[Saved entries]

>>>>>

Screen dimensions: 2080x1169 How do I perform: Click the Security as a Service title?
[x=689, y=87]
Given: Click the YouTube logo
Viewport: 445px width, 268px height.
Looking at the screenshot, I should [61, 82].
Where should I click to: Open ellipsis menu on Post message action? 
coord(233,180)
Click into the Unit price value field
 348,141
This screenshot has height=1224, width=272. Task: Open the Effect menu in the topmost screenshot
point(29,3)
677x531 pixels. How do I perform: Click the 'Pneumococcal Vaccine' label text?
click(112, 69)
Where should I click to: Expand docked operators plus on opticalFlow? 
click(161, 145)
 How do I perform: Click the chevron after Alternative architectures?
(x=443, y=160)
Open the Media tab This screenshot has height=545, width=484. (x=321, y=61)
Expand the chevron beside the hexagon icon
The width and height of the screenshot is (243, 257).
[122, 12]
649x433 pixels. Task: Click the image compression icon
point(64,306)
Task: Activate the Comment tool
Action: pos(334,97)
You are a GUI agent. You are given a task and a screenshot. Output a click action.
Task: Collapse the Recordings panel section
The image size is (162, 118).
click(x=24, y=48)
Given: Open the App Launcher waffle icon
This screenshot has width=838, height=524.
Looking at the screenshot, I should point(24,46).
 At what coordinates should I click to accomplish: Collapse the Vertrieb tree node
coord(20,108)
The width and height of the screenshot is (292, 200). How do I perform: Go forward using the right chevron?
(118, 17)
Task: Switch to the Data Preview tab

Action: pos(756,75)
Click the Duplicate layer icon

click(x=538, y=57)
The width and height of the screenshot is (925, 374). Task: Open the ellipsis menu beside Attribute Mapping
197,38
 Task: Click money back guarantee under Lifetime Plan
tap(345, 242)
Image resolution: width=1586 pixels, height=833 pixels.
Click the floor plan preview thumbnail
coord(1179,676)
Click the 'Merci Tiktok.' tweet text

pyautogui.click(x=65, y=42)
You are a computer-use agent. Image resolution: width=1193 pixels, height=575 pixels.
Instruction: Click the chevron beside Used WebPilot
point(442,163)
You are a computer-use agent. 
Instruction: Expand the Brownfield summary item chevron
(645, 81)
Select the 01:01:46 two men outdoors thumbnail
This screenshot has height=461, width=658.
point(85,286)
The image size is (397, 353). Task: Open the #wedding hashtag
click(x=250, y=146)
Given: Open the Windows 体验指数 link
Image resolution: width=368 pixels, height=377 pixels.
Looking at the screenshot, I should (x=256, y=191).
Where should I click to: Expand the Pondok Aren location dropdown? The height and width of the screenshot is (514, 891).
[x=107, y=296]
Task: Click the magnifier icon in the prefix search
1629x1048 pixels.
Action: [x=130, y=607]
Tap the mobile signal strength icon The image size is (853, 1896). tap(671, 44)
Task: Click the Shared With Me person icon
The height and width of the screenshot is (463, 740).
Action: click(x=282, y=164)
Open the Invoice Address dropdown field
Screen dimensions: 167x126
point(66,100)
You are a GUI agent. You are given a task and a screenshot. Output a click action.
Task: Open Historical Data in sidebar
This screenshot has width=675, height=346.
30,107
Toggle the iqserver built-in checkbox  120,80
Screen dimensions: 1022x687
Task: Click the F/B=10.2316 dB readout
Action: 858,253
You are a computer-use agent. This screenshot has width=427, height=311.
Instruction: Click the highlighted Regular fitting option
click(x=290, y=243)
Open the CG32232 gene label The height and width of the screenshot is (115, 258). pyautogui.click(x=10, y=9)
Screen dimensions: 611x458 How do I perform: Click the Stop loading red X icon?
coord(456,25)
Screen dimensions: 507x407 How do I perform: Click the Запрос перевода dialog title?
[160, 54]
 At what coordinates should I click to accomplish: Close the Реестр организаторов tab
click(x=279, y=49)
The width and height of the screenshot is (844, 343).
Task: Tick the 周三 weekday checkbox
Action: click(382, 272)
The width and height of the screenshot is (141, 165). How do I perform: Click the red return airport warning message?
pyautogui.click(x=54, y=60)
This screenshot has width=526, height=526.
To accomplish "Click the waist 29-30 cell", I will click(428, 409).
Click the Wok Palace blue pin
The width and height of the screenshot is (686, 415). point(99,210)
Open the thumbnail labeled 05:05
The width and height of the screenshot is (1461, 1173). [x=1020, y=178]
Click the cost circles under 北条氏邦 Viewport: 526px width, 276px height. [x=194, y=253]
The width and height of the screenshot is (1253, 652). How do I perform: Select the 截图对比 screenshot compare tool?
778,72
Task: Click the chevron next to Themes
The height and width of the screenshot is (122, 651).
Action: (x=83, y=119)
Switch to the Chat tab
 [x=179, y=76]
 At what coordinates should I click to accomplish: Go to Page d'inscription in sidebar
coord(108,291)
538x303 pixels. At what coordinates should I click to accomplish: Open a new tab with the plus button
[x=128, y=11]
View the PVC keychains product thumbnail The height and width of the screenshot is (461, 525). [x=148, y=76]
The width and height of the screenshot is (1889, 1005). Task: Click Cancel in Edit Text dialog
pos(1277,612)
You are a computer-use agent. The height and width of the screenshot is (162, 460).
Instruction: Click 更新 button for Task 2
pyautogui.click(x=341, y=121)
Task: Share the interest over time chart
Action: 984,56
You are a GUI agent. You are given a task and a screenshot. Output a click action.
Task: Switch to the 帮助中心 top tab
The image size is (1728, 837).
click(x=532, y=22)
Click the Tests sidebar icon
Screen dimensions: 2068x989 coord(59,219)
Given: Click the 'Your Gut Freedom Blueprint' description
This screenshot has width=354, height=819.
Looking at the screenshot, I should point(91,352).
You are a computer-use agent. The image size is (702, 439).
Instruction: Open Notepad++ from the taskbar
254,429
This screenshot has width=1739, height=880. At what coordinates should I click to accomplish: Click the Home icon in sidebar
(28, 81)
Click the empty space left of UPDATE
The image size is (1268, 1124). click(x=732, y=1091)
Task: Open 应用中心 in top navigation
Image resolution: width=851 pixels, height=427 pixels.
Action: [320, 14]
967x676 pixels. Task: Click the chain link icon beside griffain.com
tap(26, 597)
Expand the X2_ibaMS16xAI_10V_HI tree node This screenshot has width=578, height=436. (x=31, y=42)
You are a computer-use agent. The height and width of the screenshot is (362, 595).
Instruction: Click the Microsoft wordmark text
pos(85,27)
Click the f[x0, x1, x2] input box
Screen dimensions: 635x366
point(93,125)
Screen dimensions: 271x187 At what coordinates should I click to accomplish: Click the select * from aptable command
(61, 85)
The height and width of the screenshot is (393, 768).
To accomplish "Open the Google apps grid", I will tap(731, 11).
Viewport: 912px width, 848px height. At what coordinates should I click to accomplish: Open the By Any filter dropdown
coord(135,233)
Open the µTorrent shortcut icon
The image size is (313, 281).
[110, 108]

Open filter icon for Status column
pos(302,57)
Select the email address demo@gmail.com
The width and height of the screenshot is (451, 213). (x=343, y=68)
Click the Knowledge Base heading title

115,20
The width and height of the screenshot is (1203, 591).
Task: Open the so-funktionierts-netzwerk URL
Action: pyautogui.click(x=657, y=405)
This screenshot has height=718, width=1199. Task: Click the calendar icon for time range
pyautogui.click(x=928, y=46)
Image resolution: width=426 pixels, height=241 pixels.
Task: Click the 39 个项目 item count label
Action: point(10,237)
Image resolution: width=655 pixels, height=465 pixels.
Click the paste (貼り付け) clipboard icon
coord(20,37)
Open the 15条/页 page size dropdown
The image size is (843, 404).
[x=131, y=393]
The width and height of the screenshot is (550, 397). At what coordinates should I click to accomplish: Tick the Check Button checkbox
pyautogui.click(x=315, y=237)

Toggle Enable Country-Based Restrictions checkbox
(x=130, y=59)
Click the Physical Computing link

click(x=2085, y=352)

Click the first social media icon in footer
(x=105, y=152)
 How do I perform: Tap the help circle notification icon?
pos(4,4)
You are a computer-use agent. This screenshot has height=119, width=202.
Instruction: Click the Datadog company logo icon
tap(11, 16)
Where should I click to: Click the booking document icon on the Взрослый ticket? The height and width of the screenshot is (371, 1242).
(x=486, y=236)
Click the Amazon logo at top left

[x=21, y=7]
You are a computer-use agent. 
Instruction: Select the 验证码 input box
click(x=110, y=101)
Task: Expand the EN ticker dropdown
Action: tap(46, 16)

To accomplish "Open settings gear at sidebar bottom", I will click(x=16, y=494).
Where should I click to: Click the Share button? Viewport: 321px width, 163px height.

<<<<<

BRIEF: Print every line from the one that contains "Screen dimensions: 271x187" to the end of the records, exactly as written, and nothing more.

SOLUTION BELOW:
Screen dimensions: 271x187 At what coordinates should I click to accomplish: Click the select * from aptable command
(61, 85)
The height and width of the screenshot is (393, 768).
To accomplish "Open the Google apps grid", I will tap(731, 11).
Viewport: 912px width, 848px height. At what coordinates should I click to accomplish: Open the By Any filter dropdown
coord(135,233)
Open the µTorrent shortcut icon
The image size is (313, 281).
[110, 108]

Open filter icon for Status column
pos(302,57)
Select the email address demo@gmail.com
The width and height of the screenshot is (451, 213). (x=343, y=68)
Click the Knowledge Base heading title

115,20
The width and height of the screenshot is (1203, 591).
Task: Open the so-funktionierts-netzwerk URL
Action: pyautogui.click(x=657, y=405)
This screenshot has height=718, width=1199. Task: Click the calendar icon for time range
pyautogui.click(x=928, y=46)
Image resolution: width=426 pixels, height=241 pixels.
Task: Click the 39 个项目 item count label
Action: point(10,237)
Image resolution: width=655 pixels, height=465 pixels.
Click the paste (貼り付け) clipboard icon
coord(20,37)
Open the 15条/页 page size dropdown
The image size is (843, 404).
[x=131, y=393]
The width and height of the screenshot is (550, 397). At what coordinates should I click to accomplish: Tick the Check Button checkbox
pyautogui.click(x=315, y=237)

Toggle Enable Country-Based Restrictions checkbox
(x=130, y=59)
Click the Physical Computing link

click(x=2085, y=352)

Click the first social media icon in footer
(x=105, y=152)
 How do I perform: Tap the help circle notification icon?
pos(4,4)
You are a computer-use agent. This screenshot has height=119, width=202.
Instruction: Click the Datadog company logo icon
tap(11, 16)
Where should I click to: Click the booking document icon on the Взрослый ticket? The height and width of the screenshot is (371, 1242).
(x=486, y=236)
Click the Amazon logo at top left

[x=21, y=7]
You are a computer-use agent. 
Instruction: Select the 验证码 input box
click(x=110, y=101)
Task: Expand the EN ticker dropdown
Action: tap(46, 16)

To accomplish "Open settings gear at sidebar bottom", I will click(x=16, y=494).
Where should I click to: Click the Share button? Viewport: 321px width, 163px height.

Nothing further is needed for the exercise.